▶ _Supplied passage_
## begin
# Over-Agressive/Protective Mini-Dachshund (detailed thread)



## The Dogman Commeth (Jan 30, 2009)

Before I begin, thanks in advance for giving this thread your time to read and, hopefully, help me with some insight.

So Otto is our 10-month old mini-Dachshund. He's extremely obedient (knows sit, paw, down, up, and play dead -- all within 6 months of ownership), does well with other dogs, is housebroken, and a dog-owners DREAM. He never eats or chews on furniture/clothing/shoes, NEVER BARKS (yes, it's true folks!), or does anything destructive to the house.

However, his one downfall is a MAJOR one. I know by breed Dachshunds are bold to the point of brash, but I don't know what to do anymore with Otto. When we first got him, he was from a mill, and we took him in. I began to socialize him to people and dogs immediately after he got all of his shots. I took him to the dog park with my girlfriend and her dogs (2 Welsh Corgi's) almost every weekend, and had visitors by the house consistently to meet him and give him lots of love.

Everything was great until he was neutered (6 months). After that, he became increasingly protective of me and his territory (the home). I'm the one who does most of the daily chores with him and spends the most time with him (parents are secondary). He also became hesitant towards strangers, which he never showed signs of before. He would begin barking slightly on walks at walkers-by, and when someone would come over to pet him, he would back away as if he was scared, but then lunge forward and start barking incessantly. Just a reminder, we'd had people over many times before his neutering, and everything was completely fine.

The problems got worse with regards to his territorialism of the house. When anyone would come into the house, he would bark, nip at their pant legs, and even jump and bite! Granted, he's only 9 pounds, but he broke skin on my buddy who dropped in one day. That sounded off a big alarm, and I decided to take the next step.
## end
▶ _Set exercise 1_
Please say whether each statement agrees with the dachshund thread, answering yes or no and quoting the thread's deciding words. (a) Otto was neutered at six months. (b) Otto weighs about 15 pounds. (c) The girlfriend's dogs are Welsh Corgis.
▶ _Set exercise 2_
Resume the dachshund thread from its last sentence and write the next part of the post.
The records come from a separate source.

▶ _Supplied information_
## begin
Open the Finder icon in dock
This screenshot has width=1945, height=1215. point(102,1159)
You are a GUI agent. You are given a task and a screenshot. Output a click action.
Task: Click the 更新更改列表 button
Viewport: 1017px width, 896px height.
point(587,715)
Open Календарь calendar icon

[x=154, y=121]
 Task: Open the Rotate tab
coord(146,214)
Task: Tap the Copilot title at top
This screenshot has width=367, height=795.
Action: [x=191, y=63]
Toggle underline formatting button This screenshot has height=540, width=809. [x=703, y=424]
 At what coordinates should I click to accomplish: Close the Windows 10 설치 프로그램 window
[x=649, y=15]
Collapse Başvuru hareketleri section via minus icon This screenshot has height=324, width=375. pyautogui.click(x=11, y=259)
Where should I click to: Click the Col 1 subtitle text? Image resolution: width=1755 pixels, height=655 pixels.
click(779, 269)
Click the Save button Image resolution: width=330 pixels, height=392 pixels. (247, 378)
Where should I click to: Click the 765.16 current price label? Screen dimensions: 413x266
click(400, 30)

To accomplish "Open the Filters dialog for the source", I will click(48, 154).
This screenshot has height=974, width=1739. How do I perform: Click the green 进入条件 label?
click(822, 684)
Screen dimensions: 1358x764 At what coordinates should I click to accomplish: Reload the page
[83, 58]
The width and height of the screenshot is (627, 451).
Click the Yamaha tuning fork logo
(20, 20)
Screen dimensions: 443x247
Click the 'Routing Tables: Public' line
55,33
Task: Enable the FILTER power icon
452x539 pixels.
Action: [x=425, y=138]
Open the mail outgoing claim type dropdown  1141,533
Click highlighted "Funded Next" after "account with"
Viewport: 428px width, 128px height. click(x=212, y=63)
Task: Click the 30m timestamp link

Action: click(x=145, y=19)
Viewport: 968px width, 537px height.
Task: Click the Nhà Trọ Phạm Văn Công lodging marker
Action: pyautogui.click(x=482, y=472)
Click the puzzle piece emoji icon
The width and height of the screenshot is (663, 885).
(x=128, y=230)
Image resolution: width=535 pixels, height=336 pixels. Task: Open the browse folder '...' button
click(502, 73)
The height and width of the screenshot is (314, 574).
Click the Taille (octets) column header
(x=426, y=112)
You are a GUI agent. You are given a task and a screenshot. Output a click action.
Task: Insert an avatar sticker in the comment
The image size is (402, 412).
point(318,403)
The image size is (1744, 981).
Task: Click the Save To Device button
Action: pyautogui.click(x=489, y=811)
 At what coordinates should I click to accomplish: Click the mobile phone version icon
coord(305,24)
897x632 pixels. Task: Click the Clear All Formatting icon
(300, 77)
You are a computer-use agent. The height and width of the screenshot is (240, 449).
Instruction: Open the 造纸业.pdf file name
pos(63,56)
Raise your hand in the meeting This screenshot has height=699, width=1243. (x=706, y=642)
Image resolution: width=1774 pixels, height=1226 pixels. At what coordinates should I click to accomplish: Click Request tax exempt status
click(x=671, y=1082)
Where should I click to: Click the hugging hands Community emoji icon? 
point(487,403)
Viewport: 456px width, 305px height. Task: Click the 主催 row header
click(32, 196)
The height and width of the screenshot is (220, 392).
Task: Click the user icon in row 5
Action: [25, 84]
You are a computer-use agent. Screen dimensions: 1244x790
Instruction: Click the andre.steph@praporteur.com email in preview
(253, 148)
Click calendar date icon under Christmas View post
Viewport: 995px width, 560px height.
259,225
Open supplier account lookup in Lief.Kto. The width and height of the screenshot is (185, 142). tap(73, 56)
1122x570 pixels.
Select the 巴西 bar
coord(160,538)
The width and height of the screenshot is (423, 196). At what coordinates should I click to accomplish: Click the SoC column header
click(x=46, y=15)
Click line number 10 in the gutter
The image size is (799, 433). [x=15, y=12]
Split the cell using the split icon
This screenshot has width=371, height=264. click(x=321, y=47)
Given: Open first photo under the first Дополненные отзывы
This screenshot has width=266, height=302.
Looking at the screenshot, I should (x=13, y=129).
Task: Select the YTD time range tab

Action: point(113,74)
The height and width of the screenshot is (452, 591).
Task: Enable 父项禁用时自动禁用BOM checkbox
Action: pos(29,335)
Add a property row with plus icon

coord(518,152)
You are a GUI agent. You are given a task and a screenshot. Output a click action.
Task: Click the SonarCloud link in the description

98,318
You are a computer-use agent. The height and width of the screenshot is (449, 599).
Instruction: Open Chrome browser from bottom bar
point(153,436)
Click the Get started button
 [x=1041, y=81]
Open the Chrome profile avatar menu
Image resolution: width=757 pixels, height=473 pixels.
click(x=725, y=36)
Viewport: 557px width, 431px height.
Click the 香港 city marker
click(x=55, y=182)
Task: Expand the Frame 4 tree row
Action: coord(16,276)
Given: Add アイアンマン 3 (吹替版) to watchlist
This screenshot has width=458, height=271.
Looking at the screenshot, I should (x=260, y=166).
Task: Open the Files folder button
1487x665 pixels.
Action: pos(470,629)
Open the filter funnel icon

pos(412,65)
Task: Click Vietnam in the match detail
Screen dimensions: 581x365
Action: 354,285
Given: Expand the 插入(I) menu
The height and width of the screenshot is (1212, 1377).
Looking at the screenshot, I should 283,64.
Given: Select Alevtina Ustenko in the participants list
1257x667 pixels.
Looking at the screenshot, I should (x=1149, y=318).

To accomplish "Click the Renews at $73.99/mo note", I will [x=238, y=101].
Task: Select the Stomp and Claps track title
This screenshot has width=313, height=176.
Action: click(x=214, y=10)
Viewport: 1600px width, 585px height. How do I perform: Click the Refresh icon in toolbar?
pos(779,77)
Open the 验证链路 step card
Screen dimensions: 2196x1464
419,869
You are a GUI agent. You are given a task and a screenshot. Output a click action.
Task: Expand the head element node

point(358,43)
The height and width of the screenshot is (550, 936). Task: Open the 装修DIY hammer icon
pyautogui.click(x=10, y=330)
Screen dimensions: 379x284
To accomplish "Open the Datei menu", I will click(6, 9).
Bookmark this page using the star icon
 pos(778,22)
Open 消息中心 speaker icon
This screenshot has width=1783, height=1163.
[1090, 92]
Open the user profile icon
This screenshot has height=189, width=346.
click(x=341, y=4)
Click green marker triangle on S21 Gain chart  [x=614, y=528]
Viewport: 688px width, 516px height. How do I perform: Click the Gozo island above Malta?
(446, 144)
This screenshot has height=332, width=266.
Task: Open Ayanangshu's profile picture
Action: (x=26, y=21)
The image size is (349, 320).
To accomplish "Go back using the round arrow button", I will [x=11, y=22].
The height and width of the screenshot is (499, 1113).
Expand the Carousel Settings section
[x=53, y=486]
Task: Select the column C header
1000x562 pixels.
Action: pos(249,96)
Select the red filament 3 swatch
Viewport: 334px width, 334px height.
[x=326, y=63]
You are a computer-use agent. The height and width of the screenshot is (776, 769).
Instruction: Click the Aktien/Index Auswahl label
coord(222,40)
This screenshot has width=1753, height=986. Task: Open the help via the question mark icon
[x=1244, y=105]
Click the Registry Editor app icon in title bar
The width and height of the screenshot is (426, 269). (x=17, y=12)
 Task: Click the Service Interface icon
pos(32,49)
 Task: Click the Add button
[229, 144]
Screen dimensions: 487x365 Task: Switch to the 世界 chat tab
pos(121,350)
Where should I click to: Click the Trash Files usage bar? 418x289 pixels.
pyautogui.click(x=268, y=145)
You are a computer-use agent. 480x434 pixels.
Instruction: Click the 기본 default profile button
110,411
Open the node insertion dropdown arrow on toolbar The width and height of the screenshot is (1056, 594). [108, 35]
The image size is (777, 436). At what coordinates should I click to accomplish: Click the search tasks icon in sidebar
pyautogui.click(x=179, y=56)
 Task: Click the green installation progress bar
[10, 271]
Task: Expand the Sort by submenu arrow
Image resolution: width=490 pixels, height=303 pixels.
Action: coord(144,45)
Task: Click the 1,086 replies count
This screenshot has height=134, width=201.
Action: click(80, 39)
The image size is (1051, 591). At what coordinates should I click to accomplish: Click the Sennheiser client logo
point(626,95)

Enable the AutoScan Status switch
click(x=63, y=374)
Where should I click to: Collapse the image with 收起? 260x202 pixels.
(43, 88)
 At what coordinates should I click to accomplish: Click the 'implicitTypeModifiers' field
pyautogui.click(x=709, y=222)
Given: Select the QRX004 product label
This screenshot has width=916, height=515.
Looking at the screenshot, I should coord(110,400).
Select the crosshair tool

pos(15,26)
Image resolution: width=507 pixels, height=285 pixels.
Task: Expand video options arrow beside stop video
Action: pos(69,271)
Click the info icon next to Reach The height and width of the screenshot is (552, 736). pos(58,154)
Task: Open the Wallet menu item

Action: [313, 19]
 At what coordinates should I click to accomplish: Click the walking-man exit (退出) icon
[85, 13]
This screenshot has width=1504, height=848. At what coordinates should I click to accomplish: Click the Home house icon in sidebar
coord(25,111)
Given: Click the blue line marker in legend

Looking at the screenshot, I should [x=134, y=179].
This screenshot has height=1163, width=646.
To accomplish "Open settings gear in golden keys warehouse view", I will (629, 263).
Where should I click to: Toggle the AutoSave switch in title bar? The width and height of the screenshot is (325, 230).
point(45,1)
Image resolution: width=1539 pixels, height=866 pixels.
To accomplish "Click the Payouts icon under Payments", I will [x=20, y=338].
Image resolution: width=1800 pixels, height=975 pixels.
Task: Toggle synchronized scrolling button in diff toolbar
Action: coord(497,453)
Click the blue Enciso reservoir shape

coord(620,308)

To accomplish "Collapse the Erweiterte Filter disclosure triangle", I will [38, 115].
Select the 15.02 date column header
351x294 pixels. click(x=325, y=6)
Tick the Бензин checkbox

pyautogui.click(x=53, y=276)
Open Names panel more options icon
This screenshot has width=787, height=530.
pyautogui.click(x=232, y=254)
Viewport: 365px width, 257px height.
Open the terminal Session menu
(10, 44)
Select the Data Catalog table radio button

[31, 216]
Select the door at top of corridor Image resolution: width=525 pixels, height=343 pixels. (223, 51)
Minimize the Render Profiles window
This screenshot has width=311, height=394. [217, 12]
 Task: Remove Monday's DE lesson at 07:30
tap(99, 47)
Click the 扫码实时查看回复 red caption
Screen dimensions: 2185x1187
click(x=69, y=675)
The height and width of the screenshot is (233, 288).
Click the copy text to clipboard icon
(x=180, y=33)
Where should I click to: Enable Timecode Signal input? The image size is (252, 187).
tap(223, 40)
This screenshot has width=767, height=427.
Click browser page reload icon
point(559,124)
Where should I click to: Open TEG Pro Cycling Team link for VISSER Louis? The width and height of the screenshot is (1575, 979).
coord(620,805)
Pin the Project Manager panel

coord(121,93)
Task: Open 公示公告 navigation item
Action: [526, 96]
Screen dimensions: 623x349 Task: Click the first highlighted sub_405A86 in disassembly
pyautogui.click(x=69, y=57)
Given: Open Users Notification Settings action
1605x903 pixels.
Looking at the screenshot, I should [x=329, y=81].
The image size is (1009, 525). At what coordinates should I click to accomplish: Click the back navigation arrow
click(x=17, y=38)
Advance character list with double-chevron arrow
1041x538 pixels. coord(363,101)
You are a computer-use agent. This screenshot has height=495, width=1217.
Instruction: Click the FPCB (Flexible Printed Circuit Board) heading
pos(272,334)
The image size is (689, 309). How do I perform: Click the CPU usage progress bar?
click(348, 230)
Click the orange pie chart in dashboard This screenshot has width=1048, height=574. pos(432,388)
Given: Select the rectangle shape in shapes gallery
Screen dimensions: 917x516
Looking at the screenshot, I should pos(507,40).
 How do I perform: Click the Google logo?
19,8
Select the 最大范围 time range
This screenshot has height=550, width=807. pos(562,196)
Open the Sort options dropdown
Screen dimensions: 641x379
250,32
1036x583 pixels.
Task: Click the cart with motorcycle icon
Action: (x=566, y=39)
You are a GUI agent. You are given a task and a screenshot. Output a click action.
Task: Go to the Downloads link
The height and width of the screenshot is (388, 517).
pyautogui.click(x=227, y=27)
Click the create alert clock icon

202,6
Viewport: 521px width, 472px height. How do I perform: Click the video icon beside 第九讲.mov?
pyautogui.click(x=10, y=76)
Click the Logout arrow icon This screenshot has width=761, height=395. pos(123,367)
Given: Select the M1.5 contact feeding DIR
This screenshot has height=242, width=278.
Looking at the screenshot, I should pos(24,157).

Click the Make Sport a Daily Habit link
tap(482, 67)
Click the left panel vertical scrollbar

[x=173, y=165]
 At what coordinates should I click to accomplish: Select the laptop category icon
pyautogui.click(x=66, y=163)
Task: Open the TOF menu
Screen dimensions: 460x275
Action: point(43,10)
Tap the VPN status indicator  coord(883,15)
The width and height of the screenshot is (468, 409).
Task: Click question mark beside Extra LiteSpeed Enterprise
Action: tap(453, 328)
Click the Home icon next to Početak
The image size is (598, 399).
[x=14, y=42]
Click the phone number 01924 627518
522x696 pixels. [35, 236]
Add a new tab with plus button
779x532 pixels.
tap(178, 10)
## end
▶ _Exercise output 1_
(a) Yes: "Everything was great until he was neutered (6 months)."
(b) No: "Granted, he's only 9 pounds"
(c) Yes: "my girlfriend and her dogs (2 Welsh Corgi's)"

▶ _Exercise output 2_
I had a professional behaviorist come by the house to see how he acts when people come over, and prescribe me some exercises to work on. When she was over, she worked on basic clicker training, and was more than surprised to see how quickly Otto picked it up....within minutes, Otto had everything down. She said she'd never seen a dog pick it up so quickly. She told me to do some basic obedience clicker training exercises with Otto, such as target training and sitting in his bed. Then, she told me that whenever someone came over the house, to have him sit on the steps inside until the person entered. Once inside, if I saw Otto even LOOK at the visiter, to click and treat. If he walked towards the visitor, click and treat. Sniffed him/her, click and treat. You get the idea. Before we knew it, he wasn't doing ANYTHING to visitors. It was working great, and continues to do well to this day.

My biggest concern is not being able to have him out with us at people's houses or even on walks if someone tries to pet him. I don't want to leave him at home while we go to family's house for the holidays. I WANT TO WORK AT THIS...BUT I DONT KNOW WHAT TO DO! I brought him to my cousin's house for her grad party, and I was on edge all day. I couldn't even enjoy the party because I was constantly worrying about if Otto would lunge or bite someone who just tried to pet him!

Can someone please provide me with some insight (as detailed as possible, please!). I want to be able to have a dog who enjoys other peoples' company!

Thank you again for reading and I hope to hear back with some ideas!


----------



## TooneyDogs (Aug 6, 2007)

You've probably heard this many times before that dogs don't generalize well. In other words what works at home doesn't go over quite so well in new places...too many conflicting things going on. 

But, the same rules apply. You set all the meet and greet perimeters at home....she had to do certain things...sit, get rewarded for nice behavior, etc. That doesn't change when you go out....you still have her sit, behave nicely and she gets rewarded.
You set the rules....you don't let her make up new ones just because you're outside.


----------



## The Dogman Commeth (Jan 30, 2009)

So I have to bring a clicker and treats whenever I go to someone's house? That doesn't seem very practical...but are you saying that's what will correct his problem of lunging/barking/attempting to bite at strangers? Or do I need to seek even more professional help?


----------



## Elana55 (Jan 7, 2008)

To generalize a dog's behavior you will need to retrain in several locations before the dog has an "aHA!" moment and gets the idea that the behavior applies in all locations.

So, yes. For awhile you will need the clicker and the treats with you. After she "gets it" in 20 new locations, she may have it nailed. If not, you have to start on your 2nd twenty locations...


----------



## TooneyDogs (Aug 6, 2007)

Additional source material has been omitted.